Bard said Hope’s attempts to bring its collection to life this season included creating a lookbook and a video, and sending media contacts a printed book with more information on the collection. Hope is also gifting select looks to influencers including Viola Bergstrom (20,000 Instagram followers) and Carin Falk (13,000 followers). At the same time, they’re being asked to post images reminiscent of fashion week street style shots.
But, rather than sell the Hope fall 2021 collection during a “Watch & Shop” livestream, the brand is using the opportunity to hype a new sub-brand, Work.
“To have everything available for the customer straight off the show would be a pity; it would take away so much of the magic of it,” she said. “We think what’s best is to create aspiration through a [show] and, at the same time, treat them to something they can get straight away.”
Other designers clearly agree; making a small percentage of a runway collection available or dropping a small, separate collection on the date of a fashion show are popular strategies among designers looking to cash in on fashion week-driven attention.
Tandrup said Boozt is still in a learning phase with “Watch & Learn” and that it will be analyzing the data compiled this week to perfect the experience for the future. KPIs include number of viewers, average viewing time, engagement, add-to-cart activity and sales, he said.
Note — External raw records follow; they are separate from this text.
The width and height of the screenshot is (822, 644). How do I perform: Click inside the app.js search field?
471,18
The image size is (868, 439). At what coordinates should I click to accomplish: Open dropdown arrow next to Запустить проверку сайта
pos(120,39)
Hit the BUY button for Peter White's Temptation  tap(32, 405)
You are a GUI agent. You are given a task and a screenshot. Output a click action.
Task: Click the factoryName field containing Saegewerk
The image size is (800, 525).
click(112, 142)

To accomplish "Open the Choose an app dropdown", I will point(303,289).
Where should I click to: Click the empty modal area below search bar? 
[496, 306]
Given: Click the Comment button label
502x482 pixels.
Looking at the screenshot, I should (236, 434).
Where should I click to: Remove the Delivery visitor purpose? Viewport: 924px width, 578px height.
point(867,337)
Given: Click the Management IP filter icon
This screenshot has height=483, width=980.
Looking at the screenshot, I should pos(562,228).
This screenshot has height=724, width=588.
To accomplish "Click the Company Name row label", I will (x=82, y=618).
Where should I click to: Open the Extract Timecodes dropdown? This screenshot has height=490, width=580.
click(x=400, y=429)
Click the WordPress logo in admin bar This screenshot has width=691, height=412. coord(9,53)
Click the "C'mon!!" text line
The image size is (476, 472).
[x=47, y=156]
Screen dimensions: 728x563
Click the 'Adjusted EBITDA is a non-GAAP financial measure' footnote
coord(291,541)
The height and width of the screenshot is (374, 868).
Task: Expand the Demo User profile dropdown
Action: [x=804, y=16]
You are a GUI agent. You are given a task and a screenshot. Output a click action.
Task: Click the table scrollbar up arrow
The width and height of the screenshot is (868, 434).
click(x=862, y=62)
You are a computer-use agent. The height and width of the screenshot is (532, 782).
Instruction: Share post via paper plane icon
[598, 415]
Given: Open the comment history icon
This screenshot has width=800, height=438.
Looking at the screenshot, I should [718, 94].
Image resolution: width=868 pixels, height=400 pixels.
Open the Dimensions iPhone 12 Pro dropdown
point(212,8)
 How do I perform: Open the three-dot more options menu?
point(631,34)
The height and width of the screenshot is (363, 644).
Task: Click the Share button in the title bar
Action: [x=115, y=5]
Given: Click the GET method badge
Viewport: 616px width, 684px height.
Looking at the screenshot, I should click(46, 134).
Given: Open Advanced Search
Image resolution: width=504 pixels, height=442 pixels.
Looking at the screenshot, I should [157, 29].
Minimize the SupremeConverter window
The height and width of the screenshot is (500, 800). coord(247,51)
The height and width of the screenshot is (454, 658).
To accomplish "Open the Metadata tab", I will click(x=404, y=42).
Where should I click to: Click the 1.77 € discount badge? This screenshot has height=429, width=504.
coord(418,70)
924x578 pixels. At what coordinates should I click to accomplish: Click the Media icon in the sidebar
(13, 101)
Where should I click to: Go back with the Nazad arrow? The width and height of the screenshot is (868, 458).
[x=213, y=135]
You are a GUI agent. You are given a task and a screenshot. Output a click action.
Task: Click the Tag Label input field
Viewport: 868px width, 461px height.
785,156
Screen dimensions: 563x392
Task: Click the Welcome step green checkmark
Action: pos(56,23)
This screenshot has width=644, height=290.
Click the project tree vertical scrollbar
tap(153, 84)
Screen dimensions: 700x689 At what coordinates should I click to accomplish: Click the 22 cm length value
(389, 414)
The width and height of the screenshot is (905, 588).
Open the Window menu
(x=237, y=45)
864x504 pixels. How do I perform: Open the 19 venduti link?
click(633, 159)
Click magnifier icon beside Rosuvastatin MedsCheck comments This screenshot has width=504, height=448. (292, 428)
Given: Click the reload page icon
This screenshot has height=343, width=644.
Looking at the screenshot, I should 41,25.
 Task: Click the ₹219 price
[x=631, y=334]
“Fashion week is going through a huge change at the moment; it’s very open, and that’s exciting,” Midby said, referencing the move from a structured schedule to a fluid, unpredictable rollout of seasonal and gendered collections. “[The industry] has learned to use our common sense. We have to listen to the needs of the consumer and think about sales. Maybe this will be the new format for fashion shows going forward; maybe the [livestream] is the new show.”